Sarà. Ma nessuno può credere che Fini abbia scatenato una tormenta di proporzioni apocalittiche per accontentarsi di ciò che poteva ottenere gratuitamente e prepararsi, come tutti immaginavano, all’agognata successione con la misura, il senso del tempo e della storia che un uomo politico dotato di qualche ragionevole ambizione dovrebbe avere, circondandosi di una classe dirigente capace, facendosi apprezzare e perfino amare dal partito che , bene o male, aveva contribuito a fondare.
Il tempo ormai è scaduto. Come uno yogurt avariato, la prospettiva politica finiana è inservibile. Se n’è reso conto anche il povero Casini il quale, comunque, rischia poco o nulla: potrà sempre dire di averci provato, ma se la vicenda non dovesse svilupparsi come ritiene, vale a dire con la defenestrazione del Cavaliere ed il varo di un “governo di responsabilità istituzionale” (che significa? Altri governi sono forse programmaticamente irresponsabili istituzionalmente?), potrà sempre dire che i suoi occasionali alleati non erano affidabili. E non avrebbe torto.
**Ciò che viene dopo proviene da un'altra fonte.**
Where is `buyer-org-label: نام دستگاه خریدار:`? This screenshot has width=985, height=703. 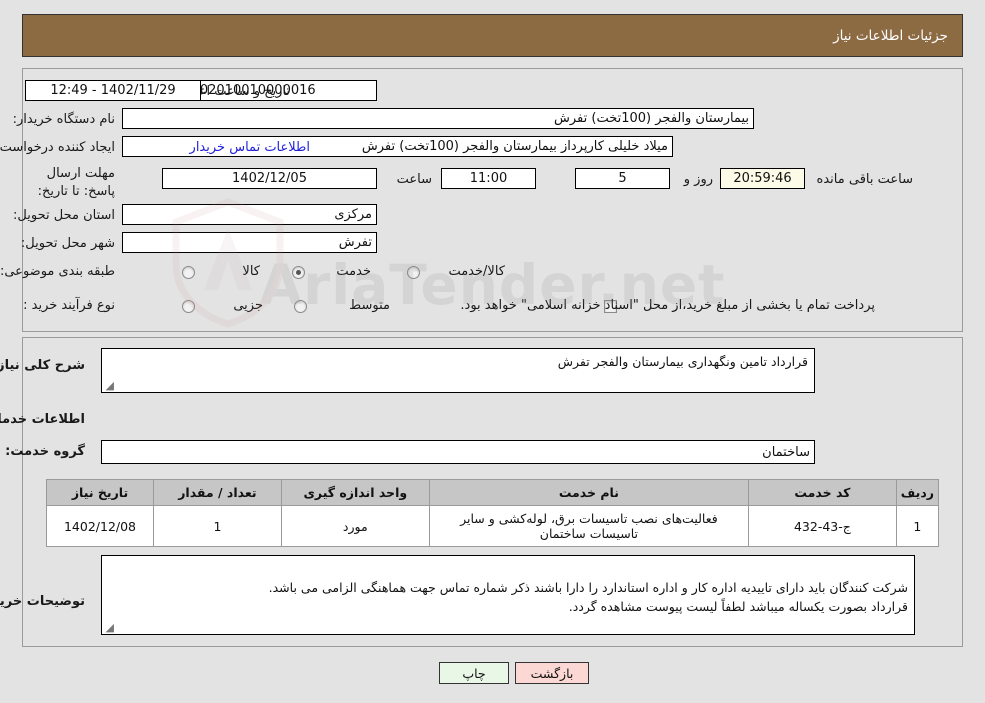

Chi non avrà un’altra chance è Fini che ha buttato al vento l’occasione della sua vita. Bastava che aspettasse dedicandosi, con intelligenza e pazienza, a costruire all’interno del Pdl quel partito nazionale, liberale, conservatore, solidarista a cui da quindici anni qualcuno gli ha detto di guardare affinché la “rivoluzione italiana” si compisse davvero dopo l’uscita di scena di Berlusconi, al quale tutto si potrà rimproverare tranne di non aver provato a modernizzare il sistema politico secondo la dialettica propria della democrazia dell’alternanza. Comunque la si pensi, il bipolarismo (che può anche non piacere, naturalmente) è nato con lui. Fini ci è salito sopra, ma, per nostra disgrazia, non l’ha saputo cavalcare.